_What to produce_
Copy exactly the lines from the one containing "You are a GUI" through the last line of the records below, both included, and leave out the pictures.
++++ Recorded data
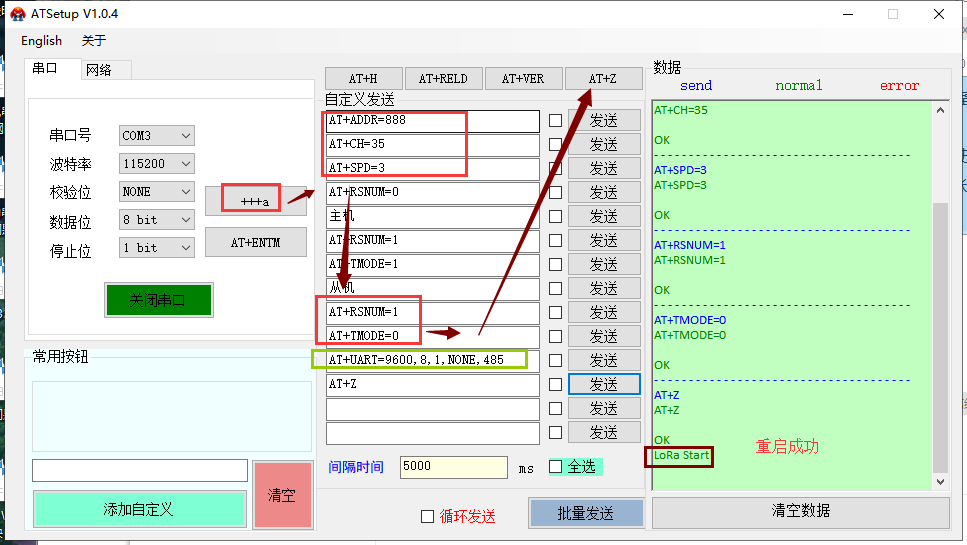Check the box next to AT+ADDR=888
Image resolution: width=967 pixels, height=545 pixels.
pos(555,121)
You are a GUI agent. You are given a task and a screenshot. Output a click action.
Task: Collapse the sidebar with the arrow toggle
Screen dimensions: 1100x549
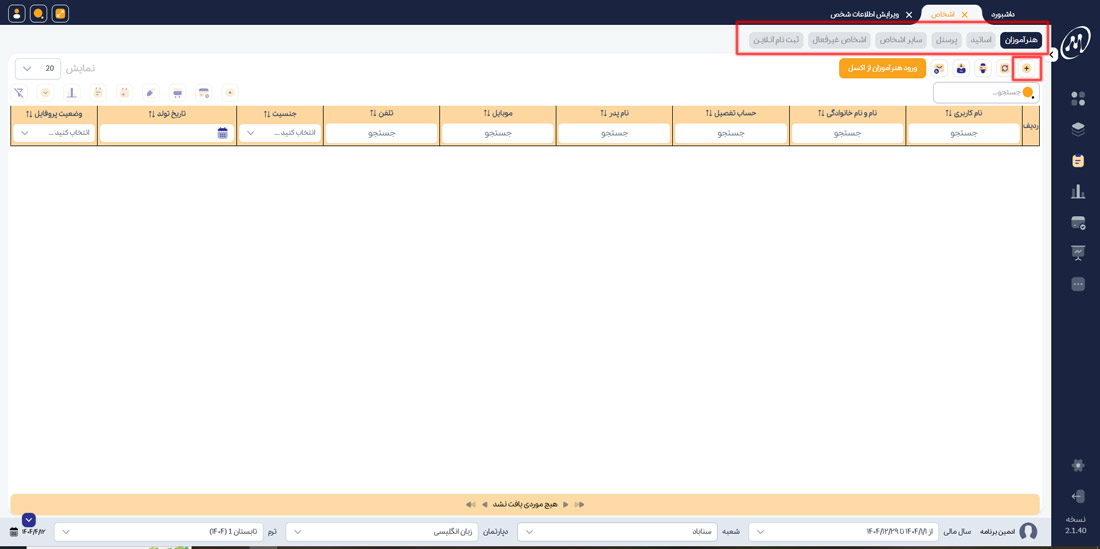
++++++++
_Output of the task_
You are a GUI agent. You are given a task and a screenshot. Output a click action.
Task: Collapse the sidebar with the arrow toggle
Screen dimensions: 1100x549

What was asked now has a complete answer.